The department expects that, through the platform, individuals will be able to apply for visas at the point of booking travel, or purchase travel and accommodation at the same time as their visa.

Visa applicants will also have access to a range of other relevant services such as job search support or financial services.

However it will also offer additional commercial services, which the department claims will enhance the experience for visa applicants while generating additional revenue for the government.

Home Affairs went looking for a partner to deliver the platform in September 2017, which resulted in a number of respondents invited to participate in an initial scenario-base design and evaluation process – phase two of the REOI – during January and February 2018.

From this process the department shortlisted two respondents to participate in a further co-design phase that the department funded to the tune of $1 million.

A spokesperson refused to confirm the bidders, but the race is widely understood to be between Australian Visa Processing – a conglomerate consisting of Ellerston Capital, PwC, Qantas Ventures, NAB and Pacific Blue Capital – and Australia Post and Accenture.

Co-design ran over 16 weeks between March and July 2018 and was based around “two separate journey teams, each comprising of staff from a shortlisted respondent and the department”.

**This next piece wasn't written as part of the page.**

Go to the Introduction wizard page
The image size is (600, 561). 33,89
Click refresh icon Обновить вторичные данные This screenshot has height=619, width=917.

“Over 16 weeks, these journey teams worked collaboratively to solve critical design questions and develop a more detailed view of the proposed platform solution,” tender documents state.

The department has now issued the final RFT for a deal that will initially cover only temporary visas for at least the next ten years.

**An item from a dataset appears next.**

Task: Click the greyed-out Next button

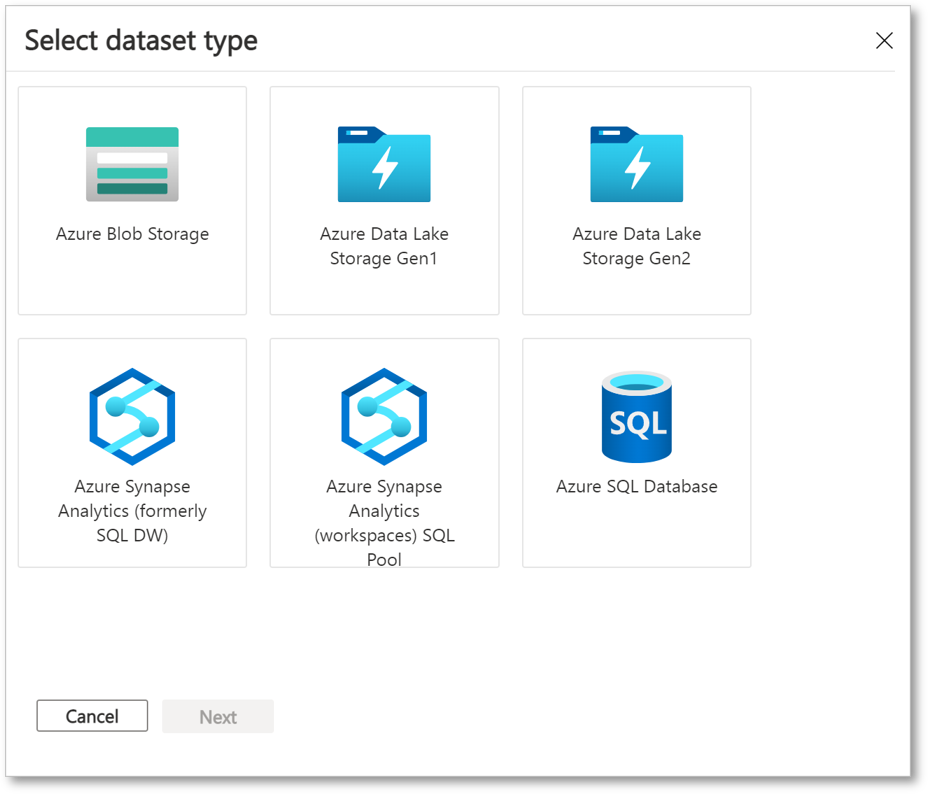Action: [218, 716]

It reveals the successful bidder will recover costs of the build, operation and maintenance of the platform through a “modest” service fee of “up to $AUD35 on average” from each temporary visa issued.

“The department will not make any financial contribution to meeting the cost of the platform, with the only source of revenue to the successful tenderer in relation to core government services being the service fee calculated on a ‘per head’ basis,” tender documents state.

Based on the nine million temporary visa applications receive in 2017-18, which is projected to climb to 13 million by 2028-29, this could see the successful bidder reap between $315 million and $455 million through the deal each year.

The department will also continue to deliver other visa services such as refugee and humanitarian programs through the platform, however these won’t incur the service fee. 

The platform is expected to be “flexible and configurable” in nature, using common modules that can be reused as new visa products are developed.

It will also integrate with departmental systems, including for “payments, identity and the management of risk and threat in visa and citizen services, using APIs that will be developed by the department.

The final contract is anticipated to be finalised in October 2019, though the Community and Public Sector Union is worried the tender process “could be rushed through before next year’s federal election”.

“With phase one of this process closing in just over two months on February 20, it looks like the government is racing to sell out our visa processing system before voters can have a say on their plan,” CPSU National Secretary Nadine Flood said in a statement on Sunday.

“Such an incredibly important decision should not be rushed through in the shadows of an election.”

The federal opposition have said they will "strongly oppose" privatisation of the visa processing system.

The CPSU is also concerned further privatisation of Australia’s visa system could follow the experience of the UK and see costs rose rapidly.

The first visa is expected to be released on the platform in the first half of 2021.